Ghosh uses similar technology to develop light-activated wound dressings that deliver molecules that modulate the immune system to accelerate acute and diabetic wound healing.
Multinational health care company Baxter sponsors the annual Baxter Young Investigator Awards to recognize and promote innovative research by graduate students and postdoctoral fellows that can be applied to the development of critical care solutions. Baxter’s work involves numerous products and therapies in clinical nutrition, acute therapies, medication delivery, pharmaceuticals, renal care and surgical care.
The Baxter Young Investigator Awards recognize high-quality research based on three criteria: displaying relevance to Baxter’s portfolio of medical products and therapies; demonstrating scientific excellence, creativity and novelty; and addressing unmet scientific or technological needs.
Award winners are chosen based on scientific merit in a two-tier structure. First-tier awards include a $3,000 prize and a visit to Baxter to present their research, while second-tier awards provide a $500 prize.

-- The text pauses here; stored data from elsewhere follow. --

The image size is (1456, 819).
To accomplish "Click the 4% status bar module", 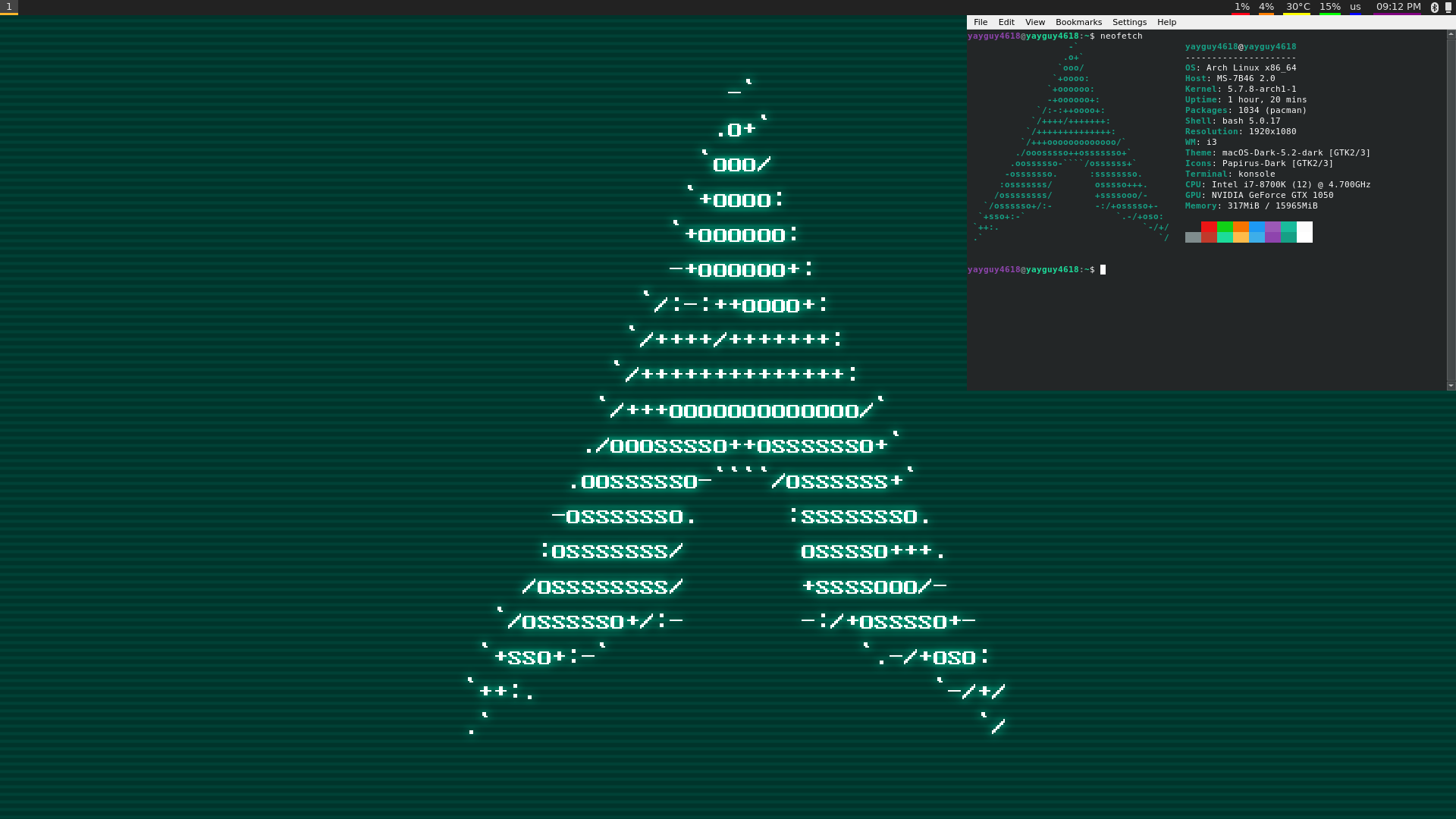I will [1266, 7].
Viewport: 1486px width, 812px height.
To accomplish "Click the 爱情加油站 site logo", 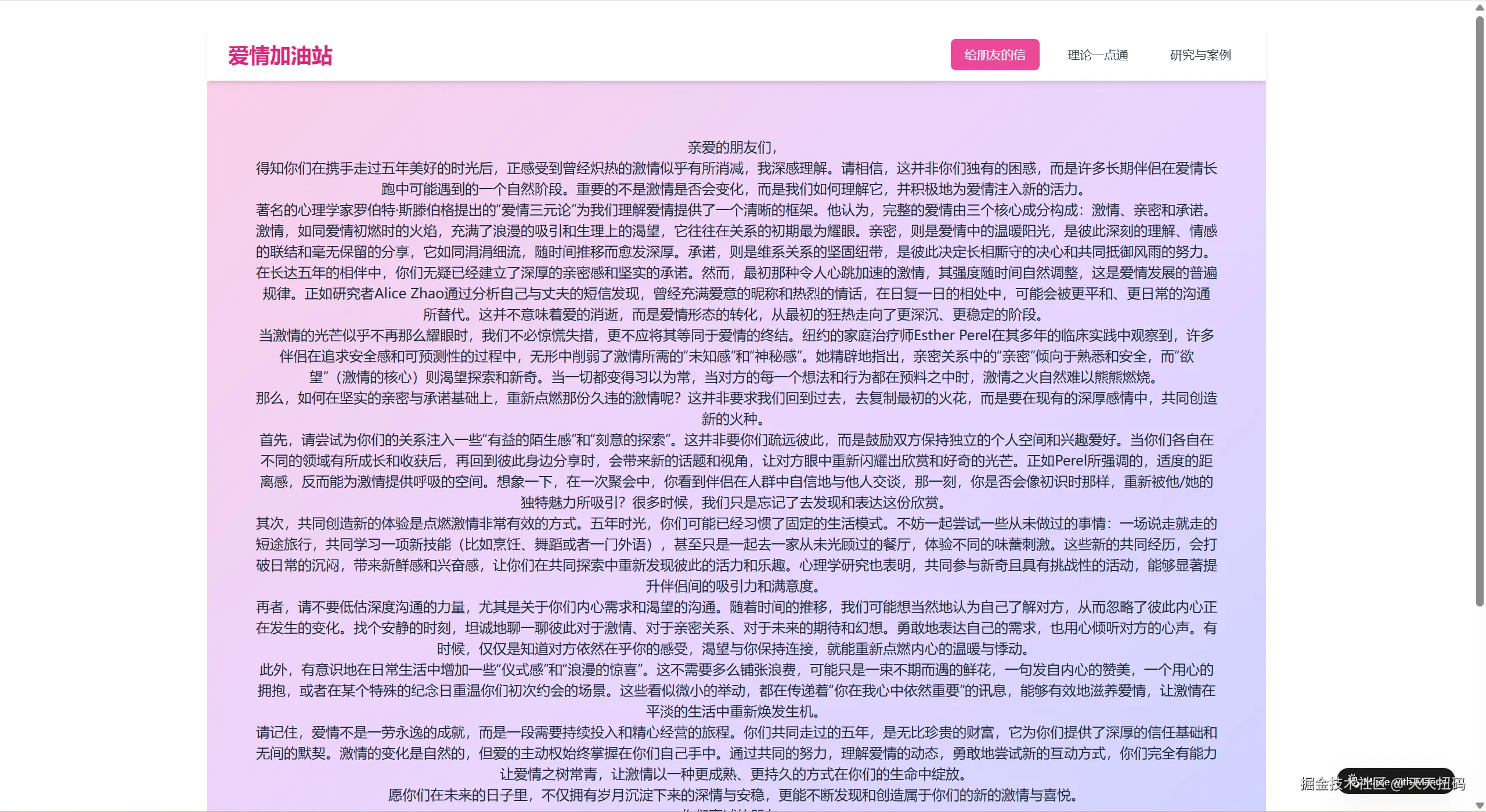I will pyautogui.click(x=280, y=56).
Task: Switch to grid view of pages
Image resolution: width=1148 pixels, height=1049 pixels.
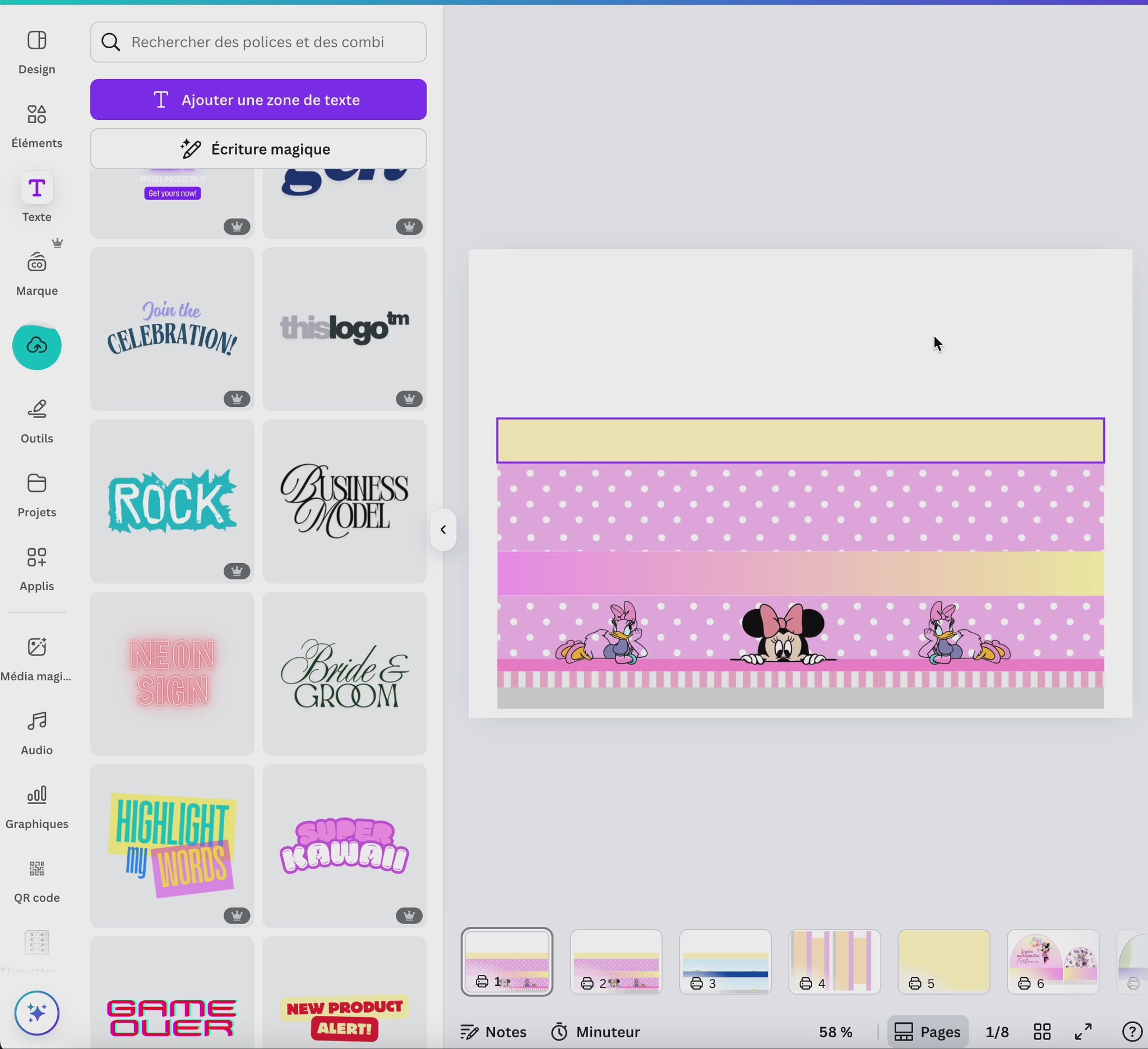Action: [1042, 1032]
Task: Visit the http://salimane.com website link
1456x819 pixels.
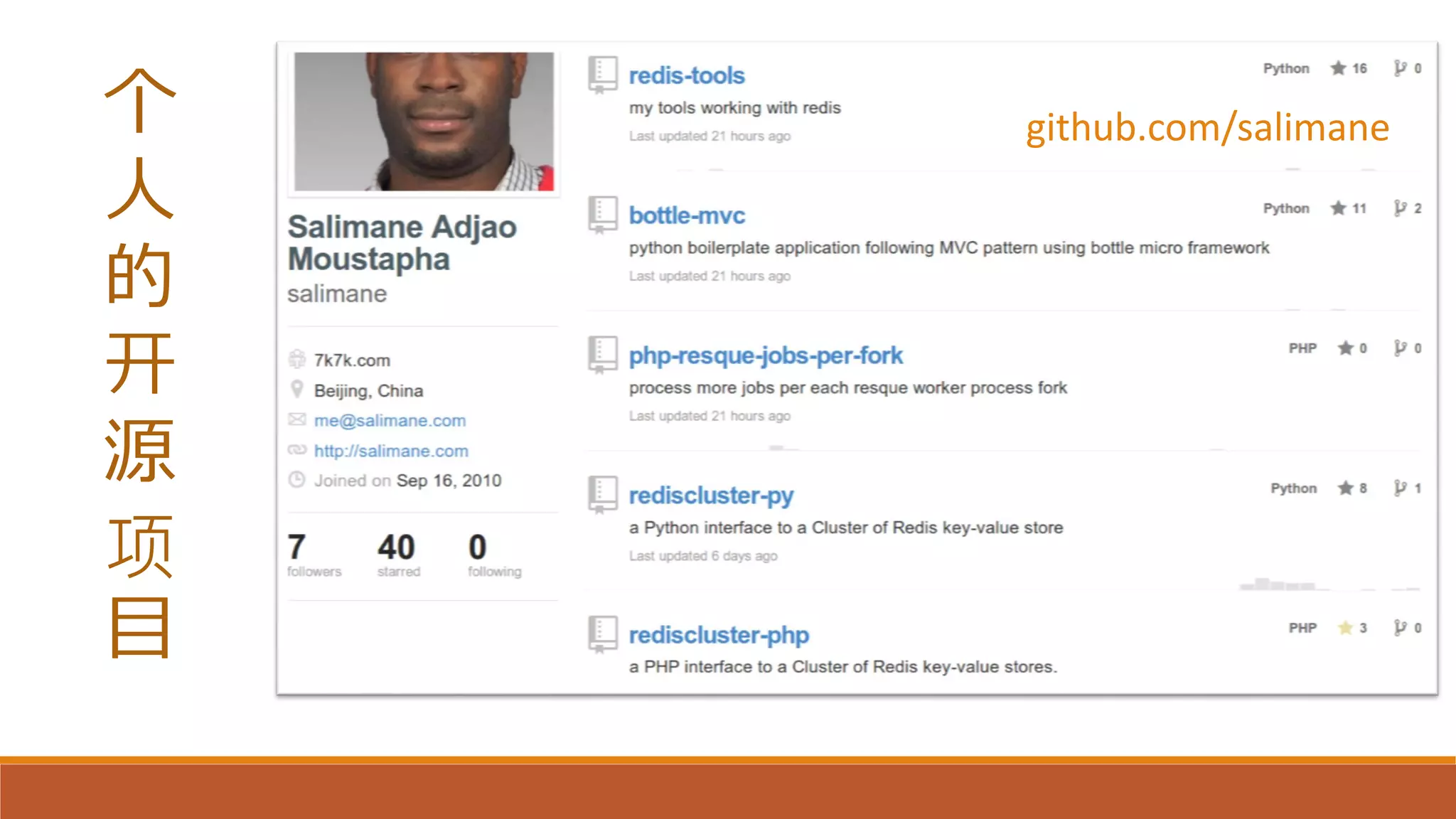Action: (391, 451)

The Baxter Young Investigator Awards Committee says Ghosh’s application “stood out as exceptional and particularly relevant to [the company’s] mission” and earned him a second-tier award.
“I am really honored to receive a Baxter Young Investigator Award, especially at this stage in my research career,” Ghosh says. “It is great to have my research efforts in the field of tissue engineering and regenerative medicine acknowledged by a global health care company, which shows the translational potential of our work and its relevance to their research focus.”
This award propels Ghosh into the final year of his doctoral studies at ASU, where he says he is looking forward to building on the work awarded by Baxter to translate light-activated sealant platform technology to nerve and vascular repair applications.
“Being recognized with this award provides motivation to further focus my research toward the unmet needs in this area,” Ghosh says.
A virtual award ceremony will be held November 12 to recognize the 2020 Baxter Young Investigator Award winners.